AT&T Canada also announced that the Ontario Superior Court of Justice, which is overseeing the company's re-organization under the Companies Creditors Arrangement Act - the Canadian equivalent of Chapter 11 - ratified its execution of the new commercial agreements, which will be effective upon similar approval of the U.S. Bankruptcy Court.

The Ontario court also granted an order for the company to disseminate its capital restructuring plan to its bondholders and affected creditors, who are expected to vote on the plan on Feb. 20. As previously announced, the plan includes the exchange of the company's outstanding public debt for 100% of the new equity and a minimum of $200 million in cash. The company said it is "on track" to complete its reorganization by the end of the first quarter.

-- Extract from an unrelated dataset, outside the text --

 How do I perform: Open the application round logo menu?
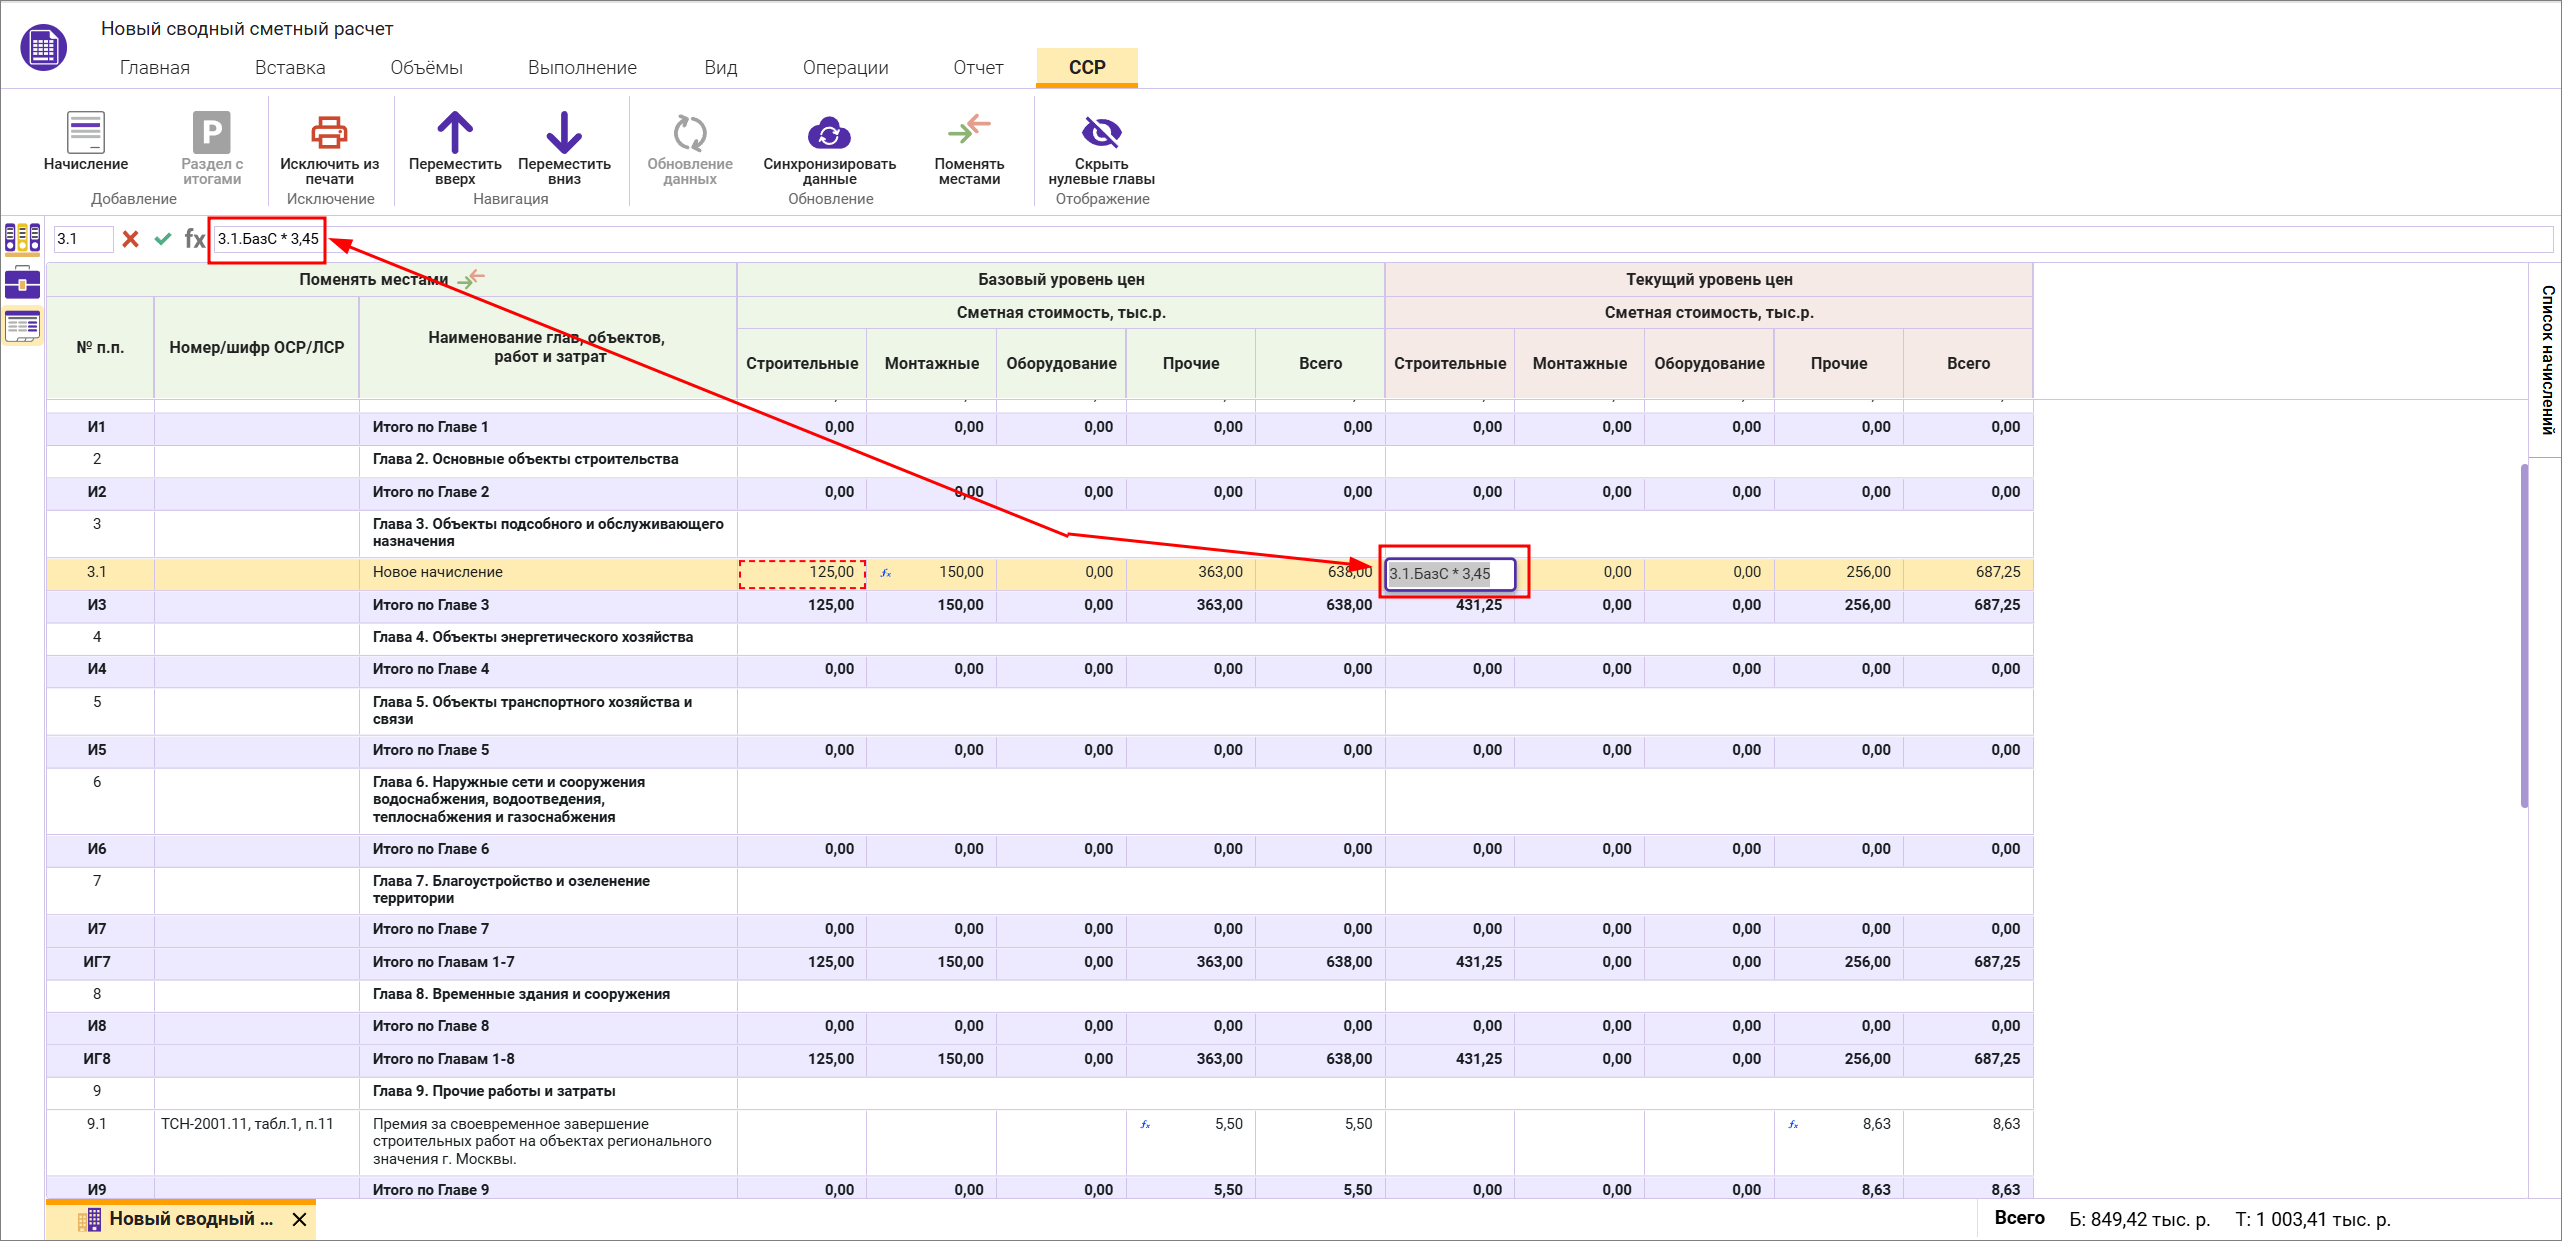(x=43, y=47)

Qwest Capital Funding's 7¼% notes due 2011 were 2½ points lower on the session, hovering just under 70 bid.

Traders saw little or no movement in the bonds of such Sprint PCS affiliates as AirGate PCS Inc., Alamosa Holdings Inc., Horizon PCS Inc., US Unwired Inc., UbiquiTel Inc., despite a story in Friday's Wall Street Journal noting that Sprint Corp. faces a Hobson's choice - whether to bail out its money-losing wireless affiliates, who are burdened collectively with more than $3 billion of debt, and risk damage to its own debt ratings, which hover just a notch above junk, or refusing to help the affiliates and possibly see parts of its nationwide phone network go down (the affiliates market Sprint's mobile service in mid-sized and smaller markets in various U.S. regions).

Sprint PCS's president, Len Lauer, was quoted in the paper's "Heard on the Street" column as saying that Overland Park, Kans.-based Sprint, the nation's fourth-largest wireless operator is "very committed to the principle that we won't take actions with respect to affiliates which would weaken Sprint's credit-rating or balance sheet."

Earlier this month, however, Lauer seemed to be leaning in the direction of possibly offering a lifeline should an affiliate go into bankruptcy and be unable to come out of it. AirGate's iPCS unit has said that it may have to file for bankruptcy, and some analysts believe that its beleaguered parent might have to follow suit. AirGate sells Sprint PCS service in the Midwest and the Southeast.

Bonds of the PCS affiliates have been driven down to deeply distressed levels by the problems the companies are having, with Alamosa's zero-coupon bonds due 2010 recently quoted at 19 bid; Horizon's 13.75% notes due 2011 offered at 20 and its zeroes due 2010 at 8; and US Unwired's zeroes due 2009 at 8 bid/12 offered.

Outside of the telecoms, homebuilding names remained well-bid for, or even firmed slightly in thin activity, after several of companies in that sector reported better results in the latest quarter earlier in the week. Toll Corp.'s 8¼% notes due 2011 closed at 102.5 bid and Ryland Group's 's 8¾% notes due 2010 were at a lofty 110.5 bid, both half a point better, while Hovnanian Enterprises Inc.'s 9 1/8% notes due 2009 were seen at 104.5 bid, up a quarter point .

On the downside, San Francisco-based apparel maker Levi Strauss & Co.'s 7% notes due 2006 lost two points to end at 90 bid.

The distressed-debt trader meantime quoted Kmart Corp.'s 9 3/8% notes due 2006 at 18.5 bid/19.5 offered, down from around 19 the other day and 20 bid a week earlier. But he offered the caveat that he wouldn't characterize the bankrupt Troy, Mich.-based discount retailer's bonds as "moving in any direction. It's not trading very much. It just seems to be floating around."